Rewrite the records from the line containing "620x410 pixels. Task: Open" through the end of the records, requests included, and offset every coordinate in the answers by -145. Leave the pictures out.

Text and element pointing records
-- start --
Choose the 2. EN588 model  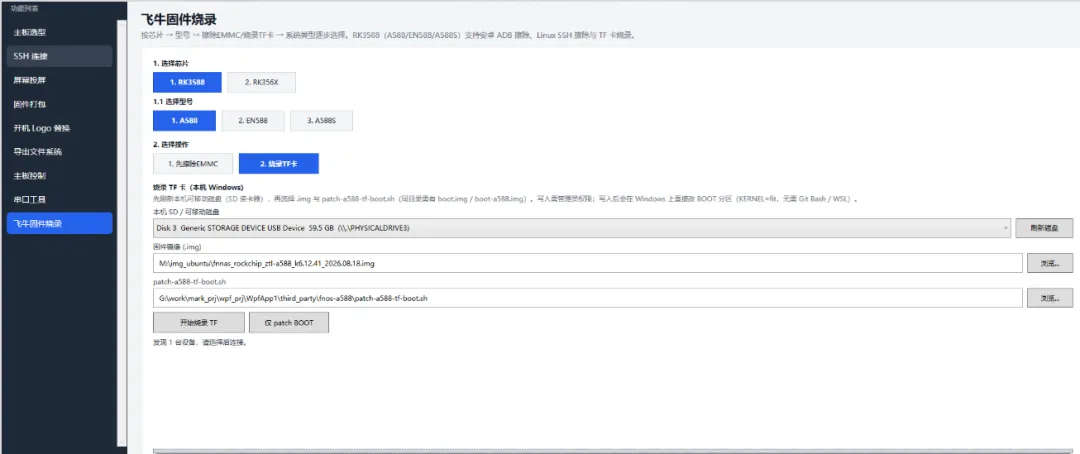pyautogui.click(x=253, y=121)

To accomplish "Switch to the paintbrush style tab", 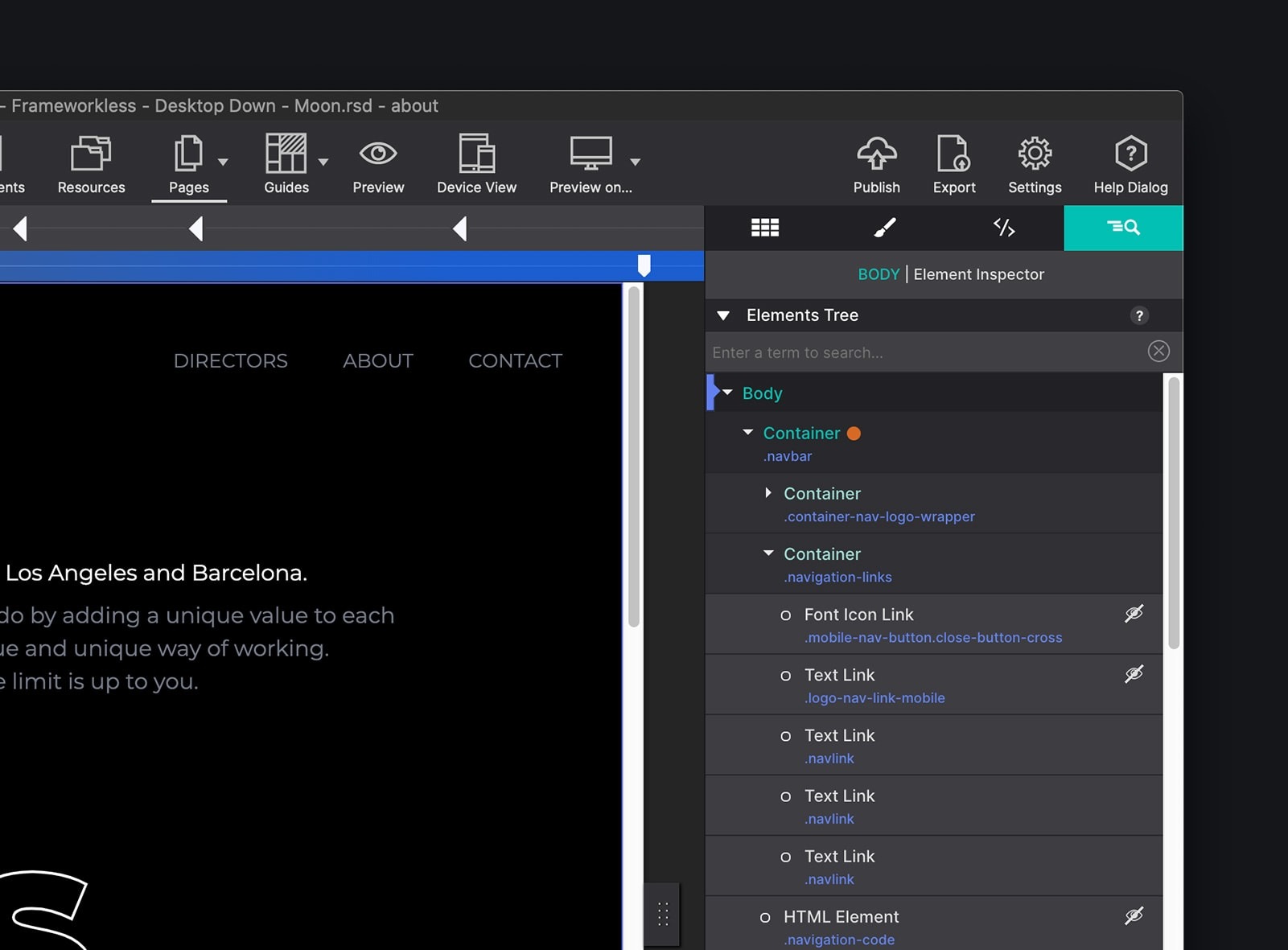I will tap(884, 228).
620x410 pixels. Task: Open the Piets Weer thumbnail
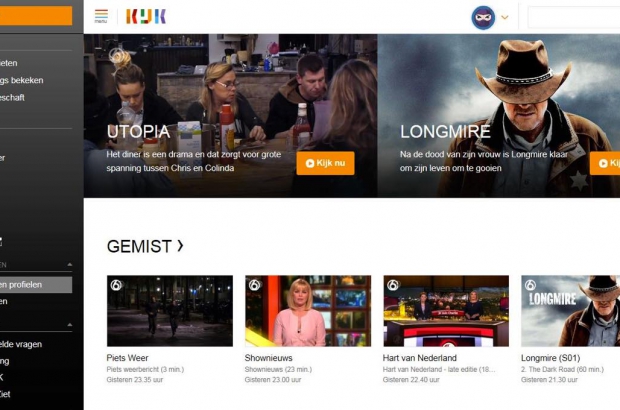[x=170, y=311]
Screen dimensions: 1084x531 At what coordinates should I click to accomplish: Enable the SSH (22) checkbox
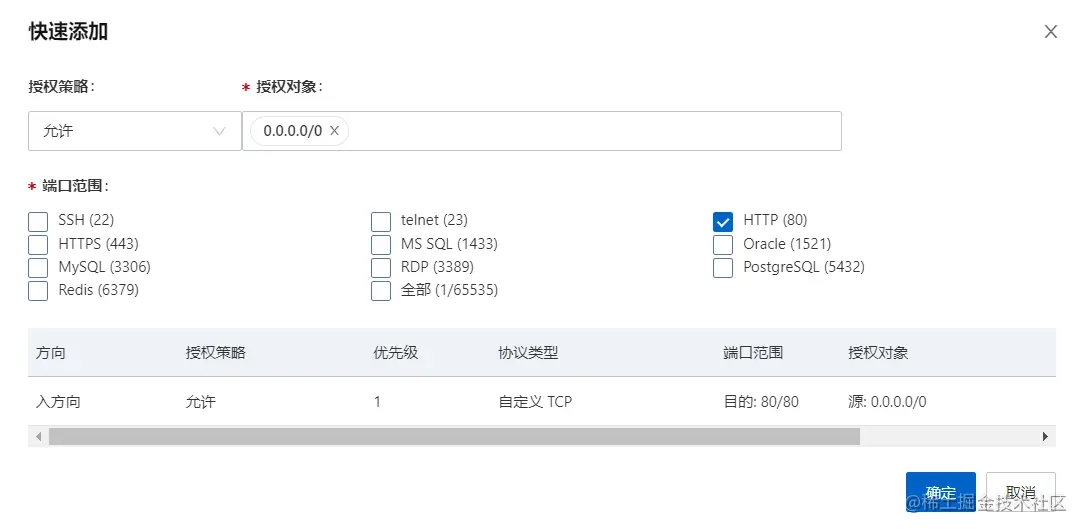point(39,221)
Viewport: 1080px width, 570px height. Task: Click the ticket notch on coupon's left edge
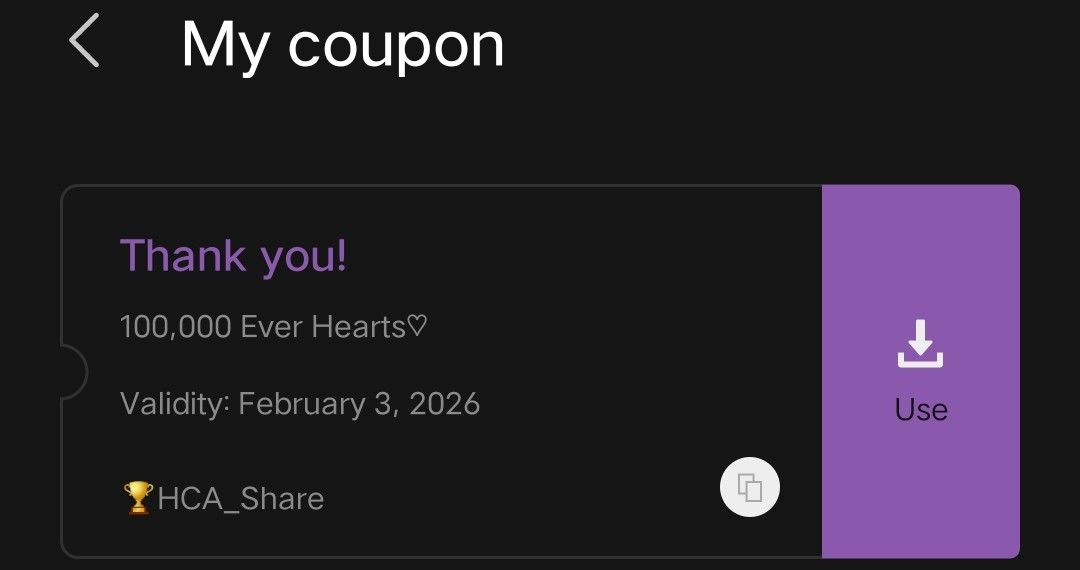coord(73,371)
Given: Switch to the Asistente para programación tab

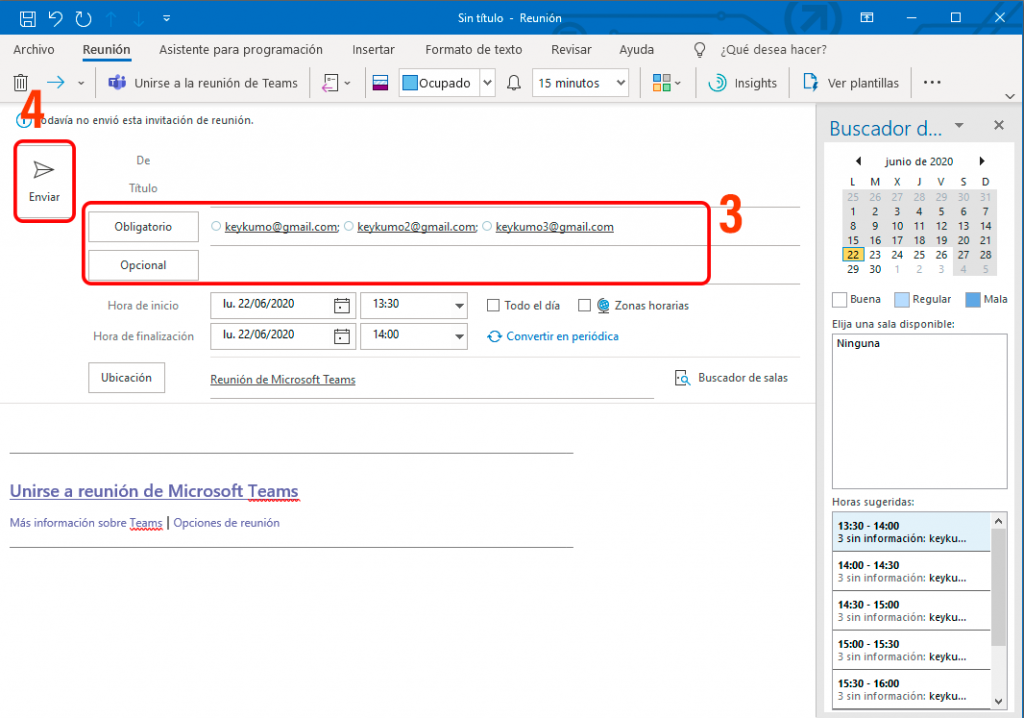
-- end --
● Result below:
620x410 pixels. Task: Open the Piets Weer thumbnail
[x=25, y=166]
Screen dimensions: 1084x531 At what coordinates should I click to accomplish: Enable the SSH (22) checkbox
point(-106,76)
Viewport: 1080px width, 570px height. Task: Click the ticket notch on coupon's left edge
coord(-72,226)
Given: Switch to the Asistente para programación tab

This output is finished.